Everyone needs to set boundaries in a relationship.
Lately, lets be honest. . .
You have been a little bit more drained than normal.
You haven’t changed your diet.
You are still going through the exact same daily routine.
Everything seems to be in order.
But it’s not.
You feel… Off!
Like you have not been yourself lately.
Like you wouldn’t know how to identify what “being yourself” actually even means.
You are do damn nice!
Maybe you are just a people pleaser.
But there is healthy difference between taking full enjoyment out of enriching the lives of others and pushing all of your own needs aside for fear of disappointing someone else.
You can’t please everyone.
I know that is hard coming from me, since, of course, I am the only one on this planet who does, in fact, please everyone =-)
But unfortunately you are not me.

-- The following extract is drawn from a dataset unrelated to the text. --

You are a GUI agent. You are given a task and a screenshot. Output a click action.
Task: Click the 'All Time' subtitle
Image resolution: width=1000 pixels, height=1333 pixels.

You cannot expect to have the types of results I have with people.
There really is only one super simple step you need to take to place healthy boundaries on your relationships…
Learn to say no
Having firm boundaries is one of the hardest things to have, especially if you’re a born people pleaser and who isn’t, right? But saying no, even if it feels uncomfortable at first, is crucial when you’re serious about honoring yourself. Always saying yes, always being there for others means always putting yourself last. Now, that goes against everything that self-love is about. So, say no to others more often and say yes to yourself.
via LifeHack.org
Deone Higgs says
It’s only been within the last couple of years that I’ve been able to learn this important lesson myself, James. I was definitely a people pleaser. I had to learn this important lesson of setting boundaries the hard way. Giving the wrong people too much access will definitely solidify and drive this lesson home. It’s SO important that we learn when to “yes” and the time we need to say “no.” Very important lesson for sure! Thanks for sharing.
P. James Holland says
It can be tough. This is something I still struggle with today. A necessary skill to develop if you want to achieve your own personal goals.
Maurice Lindsay says
Great post James…I’m not a born people pleaser, so its not hard for me at all to say NO…But in the same token, I don’t like hurting people’s feelings either. But in the end, if you put other people’s happiness before yours, you will never be happy. And I can’t live like that, so i just choose the latter, and just say NO.
P. James Holland says
You are exactly right Maurice! This EXACT topic is covered in detail in the post “Follow Your Dreams. . . And other useless advice” This post covers the importance of being selfish and why that is NOT a bad thing. SO I totally agree with you man!